= PAGE EXCERPT =
_ _ _ _ _

Hello there,

It's been a while since this post was active and it might be a good timing 
now to get some input on this from the community. As you all well know 
RFC9000 has been recently published and I'm curious if there has been any 
discussions on how to make QUIC as a transport layer within capnproto?

In general we think QUIC is the way to go for a number of use-cases 
(including RPC). For example, performance wise one can combine (a) for the 
RX side AF_XDP socket so that the QUIC "payload" can be consumed directly 
in user space application (in-kernel fast path) and (b) for the TX side 
leverage the new features within io_uring framework such as zerocopy send 
[1].

To best of my knowledge, today there is no (de-facto) standard RPC 
mechanism built on top of QUIC and we anticipate that this will change.

We (Sartura) would be more then willing to take part in defining and 
implementing QUIC support within capnproto.

Looking forward to any inputs & suggestions,

Thanks,

Luka

[1] 
https://git.kernel.dk/cgit/linux-block/log/?h=for-5.20/io_uring-zerocopy-send

On Saturday, June 23, 2018 at 8:14:04 PM UTC+2 ondr...@seznam.cz wrote:

> Now thinking about it, DH keys don't have a point. Either you don't care 
> what the introducer sees (or who you're introduced to), or you immediatly 
> upgrade the connection using certificates/joins, which would be pipelined, 
> so nothing to be gained from completing part of it ahead of time.
>
> More practical question of introductions is authorization.
>
> Normally you worry about ip spoofing as a DDoS amplification tool, but 
> here you don't even have to spoof anything. You can just instruct the 
> server to send something someone, as a normal part of the protocol. Other 
> protocols either eat an extra round trip and/or pad the initial packets to 
> validate ip ownership. I'm wondering if Cap'n proto can do something 
> better, Maybe include a capability that points to a geologically closer 
> node, which you thrust to decrement a counter on each validation and reject 
> if it reaches zero. (You would use your personal capability to increment 
> it) Thus limiting the amount the number of connections that could be made 
> without your intervention.
>
> Although with that the chance of an existing protocol being suitable 
> decreases. But it's always possible to just use parts of a protocol, for 
> example QUICs ip migration, which is essential you if want long lived 
> connections on mobile devices.
>
>
> On Monday, June 18, 2018 at 2:37:19 AM UTC+2, Kenton Varda wrote:
>>
>> On Sat, Jun 16, 2018 at 8:14 AM, <ondr...@seznam.cz> wrote:
>>
>>> I don't think intruducer generated PSK is a good idea. If the PSK is a 
>>> symmetric key, then a connection made on behalf of a compromised introducer 
>>> will be insecure, and so will be all the connections introduced over this 
>>> one, potentially posining the whole network.

_ _ _ _ _

= Item-finding records =

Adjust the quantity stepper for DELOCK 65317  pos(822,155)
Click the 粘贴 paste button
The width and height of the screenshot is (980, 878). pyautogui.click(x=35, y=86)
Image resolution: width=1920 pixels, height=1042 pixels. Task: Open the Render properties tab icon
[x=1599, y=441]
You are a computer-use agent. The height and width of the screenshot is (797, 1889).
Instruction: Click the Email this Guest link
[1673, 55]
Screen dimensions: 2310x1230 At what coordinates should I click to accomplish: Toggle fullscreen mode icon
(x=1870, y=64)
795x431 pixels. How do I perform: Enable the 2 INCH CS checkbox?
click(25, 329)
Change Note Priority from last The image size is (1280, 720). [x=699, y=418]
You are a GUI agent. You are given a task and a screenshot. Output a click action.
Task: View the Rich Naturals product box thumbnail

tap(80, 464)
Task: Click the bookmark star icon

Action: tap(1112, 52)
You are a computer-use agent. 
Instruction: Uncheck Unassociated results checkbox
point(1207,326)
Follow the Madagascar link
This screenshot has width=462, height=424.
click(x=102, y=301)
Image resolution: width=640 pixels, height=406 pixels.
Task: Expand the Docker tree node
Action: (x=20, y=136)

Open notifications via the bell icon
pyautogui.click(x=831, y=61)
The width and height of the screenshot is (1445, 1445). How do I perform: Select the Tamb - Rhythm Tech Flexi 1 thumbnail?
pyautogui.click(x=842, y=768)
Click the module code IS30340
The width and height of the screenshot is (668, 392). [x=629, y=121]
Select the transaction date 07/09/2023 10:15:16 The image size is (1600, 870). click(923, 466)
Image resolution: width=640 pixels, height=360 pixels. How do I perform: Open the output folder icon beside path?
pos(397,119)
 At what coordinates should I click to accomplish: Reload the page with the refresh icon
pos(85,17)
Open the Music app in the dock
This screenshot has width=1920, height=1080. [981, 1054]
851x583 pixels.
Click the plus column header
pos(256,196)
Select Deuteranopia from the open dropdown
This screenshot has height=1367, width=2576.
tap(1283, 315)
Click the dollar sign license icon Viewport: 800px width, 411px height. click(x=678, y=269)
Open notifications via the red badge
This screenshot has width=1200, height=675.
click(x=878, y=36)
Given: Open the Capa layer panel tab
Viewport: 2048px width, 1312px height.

_ _ _ _ _

= SHORT EXERCISE =
Do these statements agree with the QUIC post? For each one, answer yes or no and quote the words from the post that decide it. 1. RFC9000 has recently been published. 2. A de-facto standard RPC mechanism built on top of QUIC already exists. 3. The post suggests using io_uring's zerocopy send on the RX side.

= EXERCISE ANSWER =
1. Yes: "RFC9000 has been recently published"
2. No: "today there is no (de-facto) standard RPC mechanism built on top of QUIC"
3. No: "(b) for the TX side leverage the new features within io_uring framework such as zerocopy send"